=== REQUIREMENTS ===
Copy the BigQuery partitioned-table thread word for word, from "You need to" to "tables must match.".

Start EXCERPTED PASSAGE

I'm trying to copy a single day's worth of data from one date partitioned table into a new date partitoined table that I have not yet created. My hope is that BigQuery would simply create the date-partitioned destination table for me like it usually does for the non-date-partitioned case.
Using BigQuery CLI, here's my command:
bq cp mydataset.sourcetable\$20161231 mydataset.desttable\$20161231
Here's the output of that command:
BigQuery error in cp operation: Error processing job
'myproject:bqjob_bqjobid': Partitioning specification must be provided
in order to create partitioned table
I've tried doing something similar using the python SDK: running a select command on a date partitioned table (which selects data from only one date partition) and saving the results into a new destination table (which I hope would also be date partitioned). The job fails with the same error:
{u'message': u'Partitioning specification must be provided in order to
create partitioned table', u'reason': u'invalid'}
Clearly I need to add a partitioning specification, but I couldn't find any documentation on how to do so.
You need to create the partitioned destination table first (as per the docs):
If you want to copy a partitioned table into another partitioned
table, the partition specifications for the source and destination
tables must match.
So, just create the destination partitioned table before you start copying. If you can't be bothered specifying the schema, you can create the destination partitioned table like so:
bq mk --time_partitioning_type=DAY mydataset.temps
Then, use a query instead of a copy to write to the destination table. The schema will be copied with it:
bq query --allow_large_results --replace --destination_table 'mydataset.temps$20160101''SELECT * from `source`'

End EXCERPTED PASSAGE
Start DATASET EXTRACT

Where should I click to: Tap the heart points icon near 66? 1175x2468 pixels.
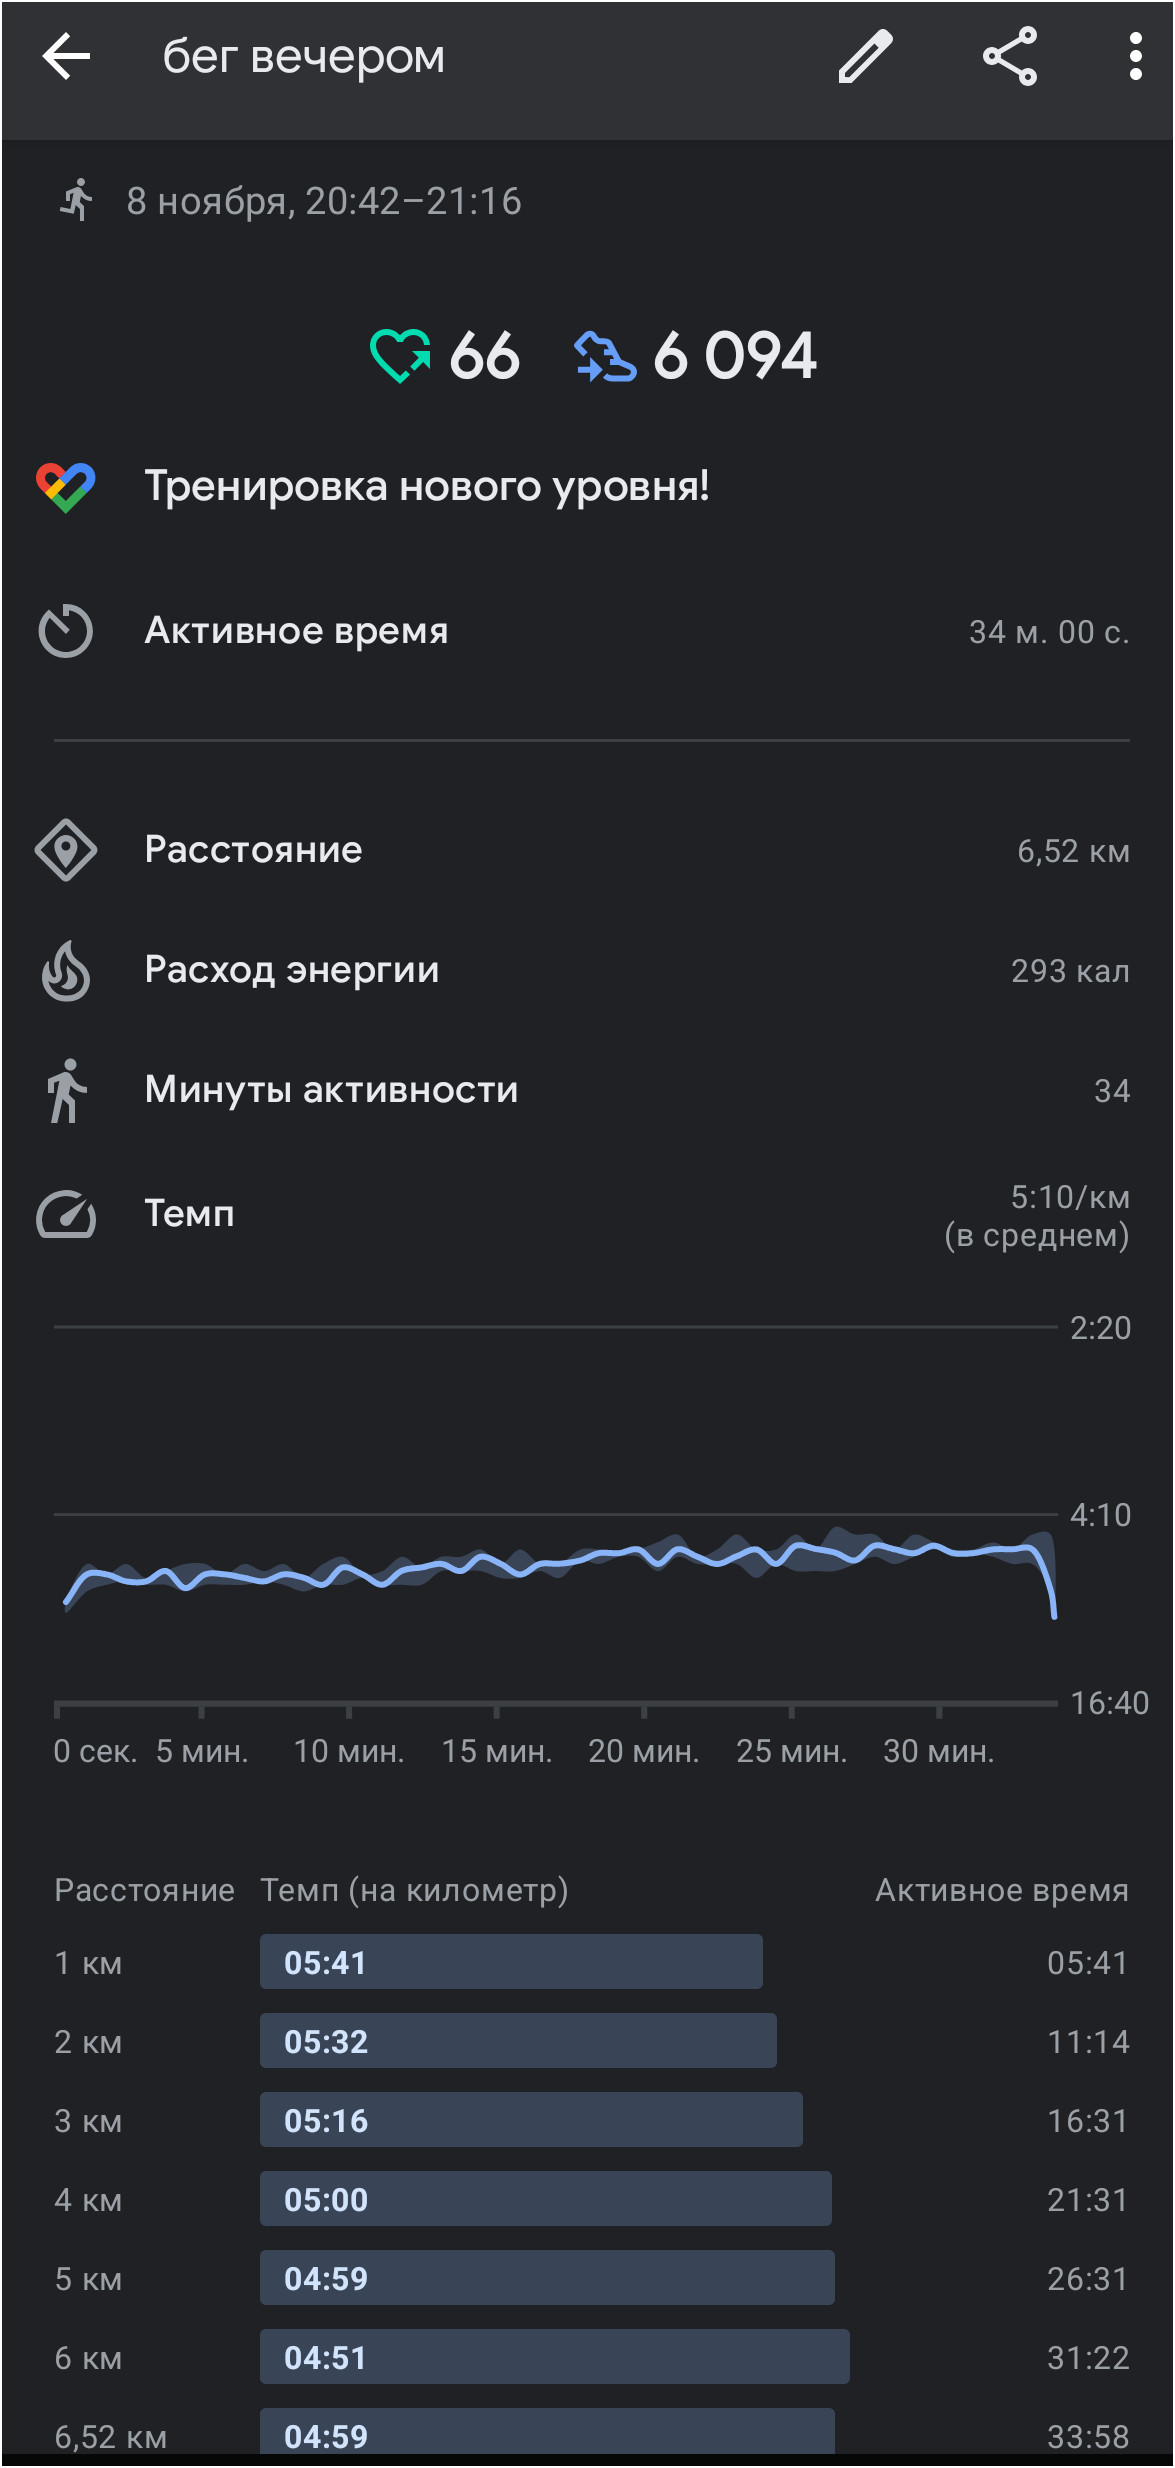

End DATASET EXTRACT

=== RESULT ===
You need to create the partitioned destination table first (as per the docs):
If you want to copy a partitioned table into another partitioned
table, the partition specifications for the source and destination
tables must match.